'''

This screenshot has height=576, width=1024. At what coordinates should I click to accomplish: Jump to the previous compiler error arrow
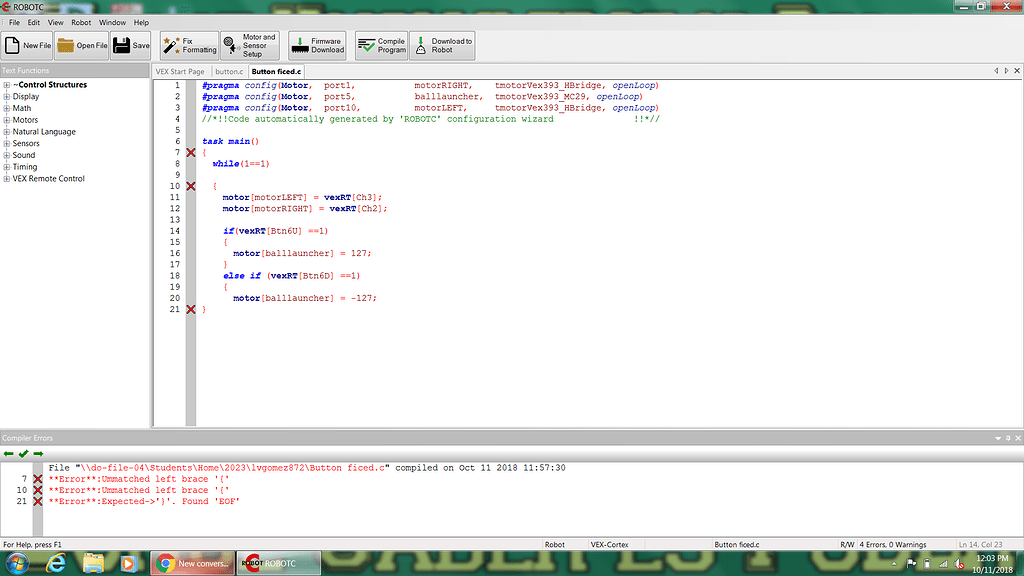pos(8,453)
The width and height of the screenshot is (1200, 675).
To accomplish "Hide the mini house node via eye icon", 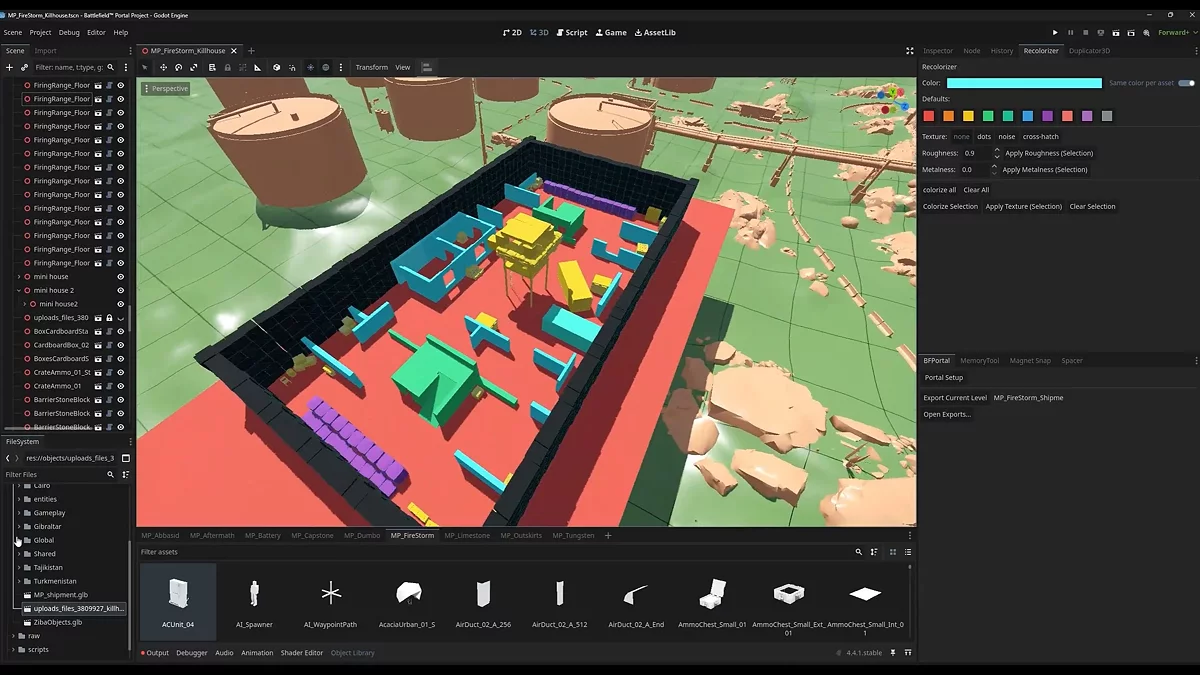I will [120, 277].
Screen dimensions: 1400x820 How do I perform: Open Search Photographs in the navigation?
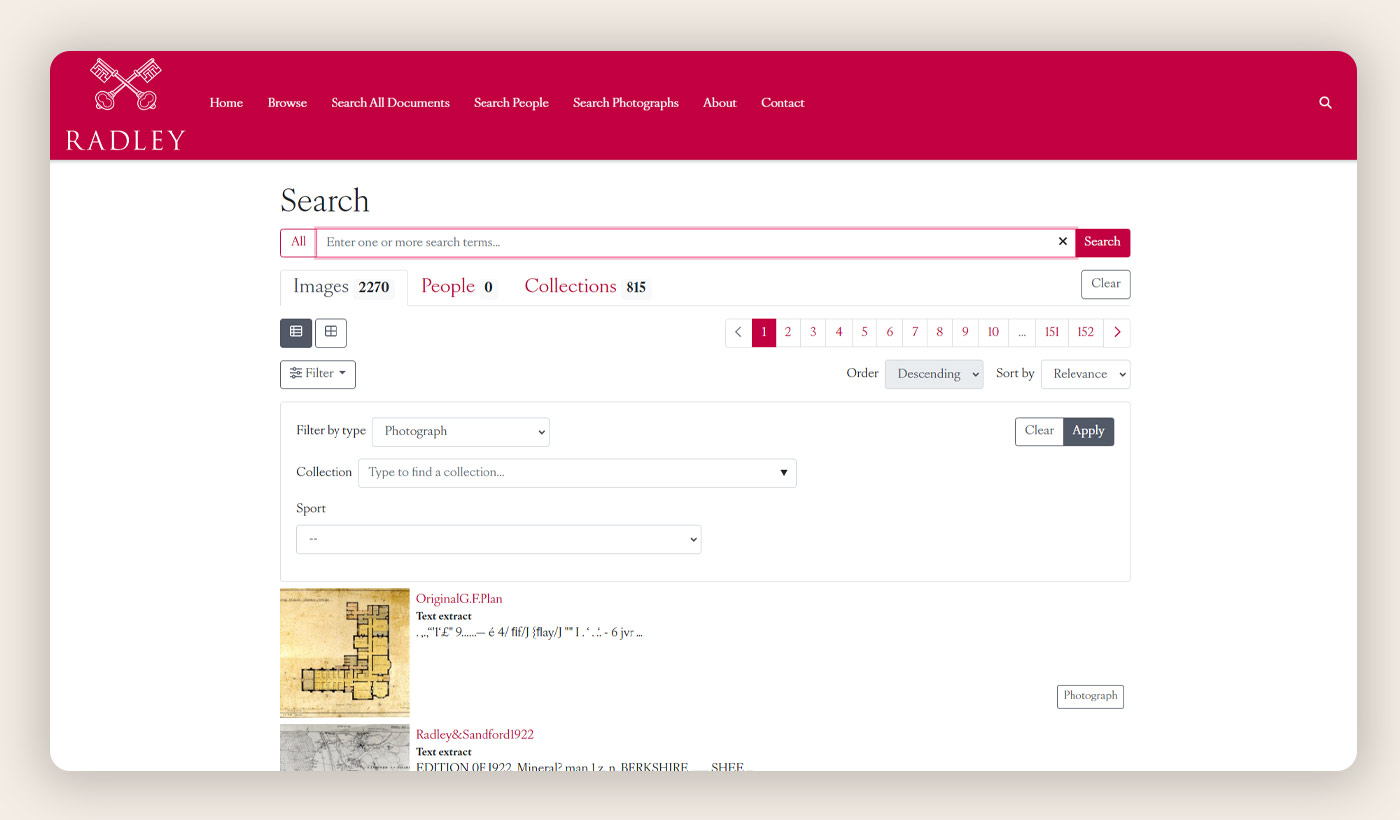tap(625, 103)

'''
'''

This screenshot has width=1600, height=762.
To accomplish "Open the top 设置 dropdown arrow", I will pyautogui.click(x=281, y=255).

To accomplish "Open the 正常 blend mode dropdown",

'''

* What needs to be done
Above are the records. Identify each line that contains the word "dropdown".

* The answer
To accomplish "Open the top 设置 dropdown arrow", I will pyautogui.click(x=281, y=255).
To accomplish "Open the 正常 blend mode dropdown",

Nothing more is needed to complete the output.